I suspect I may have blogged about this before (what do I know?) but I don’t think there’s anything to compare with 1917 for conveying the reality of the First World War. It’s said to have been filmed in one shot (actually it’s four or five shots cut together and I was treated to OH and son playing ‘spot the cut’ throughout.) But that didn’t spoil my enjoyment.

Like most films it’s better seen at the cinema, which we did when it came out, but viewing at home on a massive 4G TV comes a close second (don’t blame me, it’s the son’s TV. ) It’s hard to describe the hypnotic quality of this film. Most war films are noisy, lots of booming guns and shouting, but much of this is eerily silent. Two soldiers are sent on a mission to stop a planned attack scheduled for dawn the next day as new intel shows they’ll be walking into an ambush. Cynically they send a man whose brother is in the planned attack and he chooses a friend to go with him without knowing what he’s letting his friend in for.
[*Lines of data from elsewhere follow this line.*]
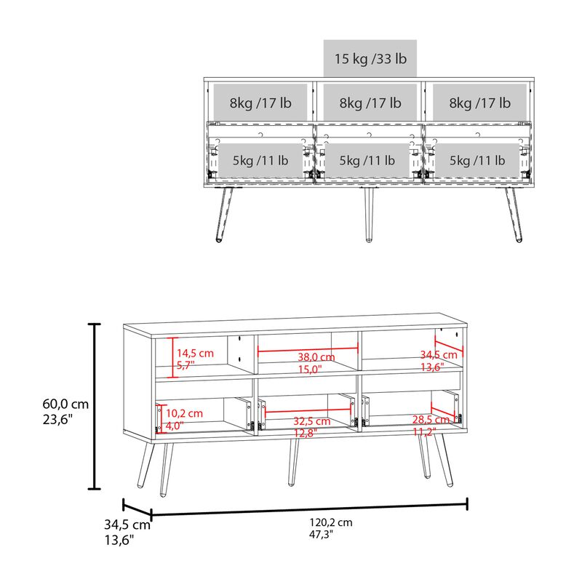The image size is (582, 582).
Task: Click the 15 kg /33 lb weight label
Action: click(370, 59)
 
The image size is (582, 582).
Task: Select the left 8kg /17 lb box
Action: click(260, 103)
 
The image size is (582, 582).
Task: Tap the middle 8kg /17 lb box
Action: click(370, 103)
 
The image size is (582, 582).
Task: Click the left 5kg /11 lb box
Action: click(260, 160)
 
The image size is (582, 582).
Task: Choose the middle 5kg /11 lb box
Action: click(370, 160)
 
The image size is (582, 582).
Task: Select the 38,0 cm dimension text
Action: click(316, 357)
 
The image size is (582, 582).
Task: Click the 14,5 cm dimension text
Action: click(196, 353)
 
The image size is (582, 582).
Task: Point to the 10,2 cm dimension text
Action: click(185, 413)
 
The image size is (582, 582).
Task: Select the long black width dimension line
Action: click(309, 509)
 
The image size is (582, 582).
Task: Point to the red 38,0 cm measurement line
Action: click(306, 348)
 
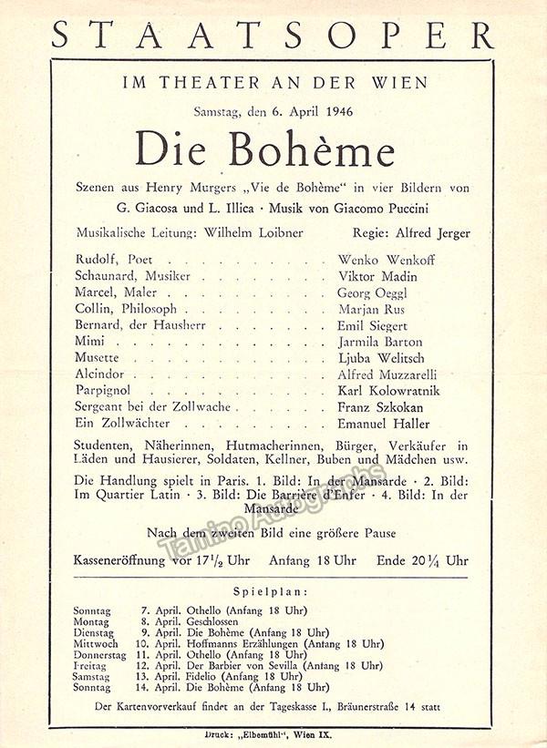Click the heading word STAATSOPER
pos(273,34)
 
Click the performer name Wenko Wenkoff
pos(386,260)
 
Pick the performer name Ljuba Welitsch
pos(381,357)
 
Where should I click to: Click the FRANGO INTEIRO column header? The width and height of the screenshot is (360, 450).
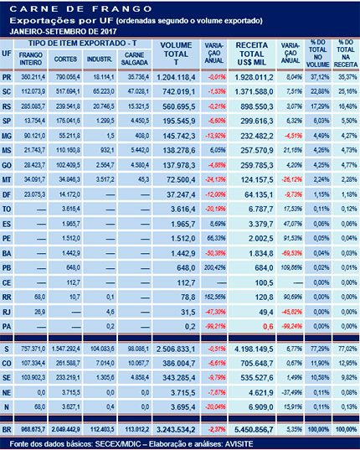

Much of the action takes place in no-man’s-land as they negotiate mud, landslides, tank traps and corpses. In one of the most dramatic scenes they watch a dog fight in the air, the German plane falls and they run towards it only to see it rise from behind a dip and hurtle towards them. They scramble to safety but the plane is burning so they run to free the pilot who rewards them by shooting the first soldier. How his friend gets through, being shot at as he runs through a surreal bombed village, takes shelter with a woman and baby and then half-swims, half-drowns in the river, how he reaches the front line, how many obstacles remain before he can find the Captain and deliver the message, how he finally manages to stop the attack (given no thanks for his pains except by one kind officer) forms the rest of this utterly hypnotic story. Some images will stay with me forever.

Kirk out

2 thoughts on “1917

  1. I generally avoid ‘war’ films, but I made an exception for this one, and it is certainly memorable, and the ‘real-time’ technique makes it horribly realistic. Cheers, Jon.